The enhancement of a primary in vitro anti-hapten response by carrier priming.

Abstract

AbstractThe primary in vitro antibody response of mouse spleen cell suspensions to the hapten 4‐hydroxy‐3‐iodo‐5‐nitrophenacetyl (NIP) coupled to heterologous red blood cells (RBC) was enhanced by preimmunization of the spleen cell donors with the carrier RBC. The enhancement of the anti‐NIP response by carrier priming was specific and in order to stimulate an in vitro anti‐NIP response, the hapten had to be coupled to the same RBC which was used for priming.The capacity for an enhanced anti‐NIP response developed rapidly after the priming immunization, arising earlier than the anti‐carrier RBC antibody response. There was a close correlation between the priming dose of carrier RBC required to enhance the anti‐NIP response and that required to prime for an enhanced secondary in vitro RBC response. No inhibition of the anti‐NIP response of spleen cell suspensions stimulated by NIP‐SRBC was observed by the addition of excess intact or lysed SRBC.The requirement for a carrier‐specific cell which participates in the anti‐NIP response was demonstrated.
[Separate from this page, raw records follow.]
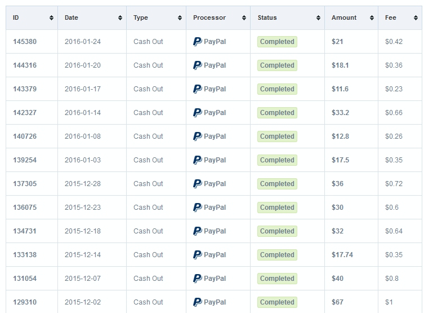The image size is (424, 313).
Task: Select the Completed badge for transaction 144316
Action: (277, 65)
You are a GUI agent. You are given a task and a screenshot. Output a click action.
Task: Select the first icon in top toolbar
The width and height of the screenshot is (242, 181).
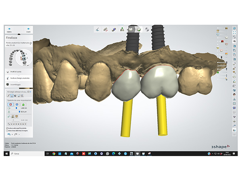pos(98,29)
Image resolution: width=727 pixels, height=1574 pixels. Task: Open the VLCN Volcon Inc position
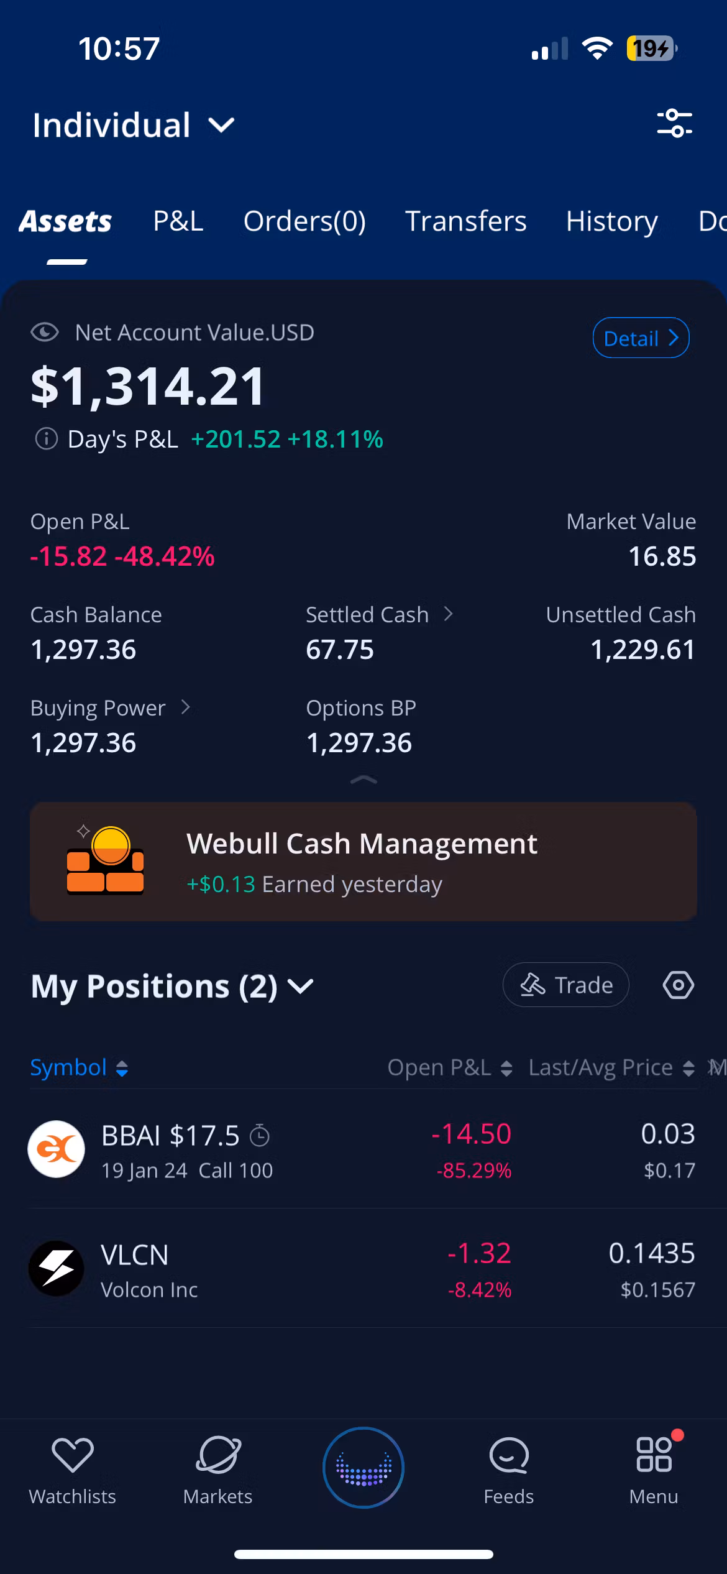click(x=364, y=1268)
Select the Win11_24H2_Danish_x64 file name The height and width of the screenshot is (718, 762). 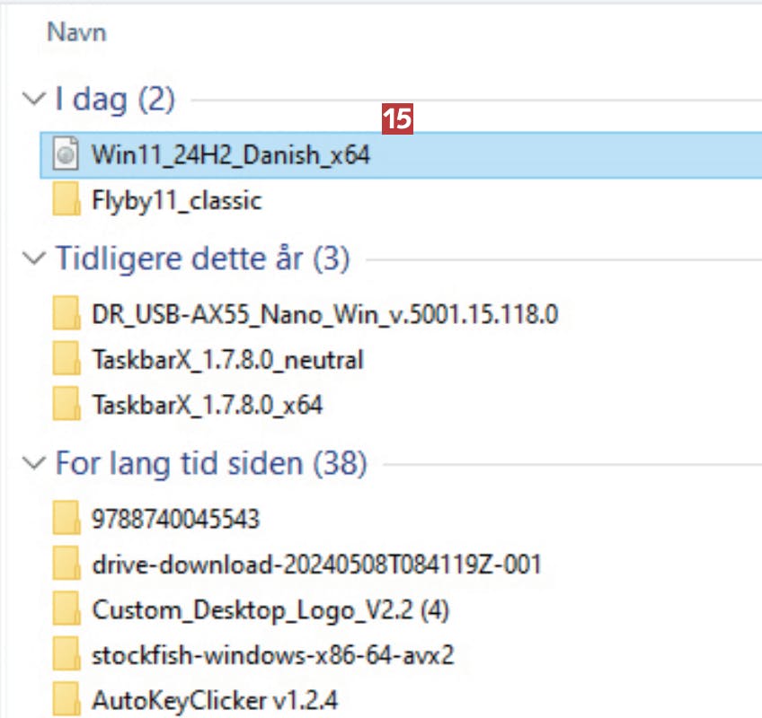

The function of this cell in the anti‐NIP response was more resistant to irradiation and treatment with mitomycin C than that of the anti‐NIP precursor cell. From these and other studies in which spleen cell suspensions were treated with high specific activity [3H]d Thd it was concluded that cell division is necessary for the development of the anti‐NIP response, but that the carrier‐specific cell does not have to divide in vitro to execute its role in this response.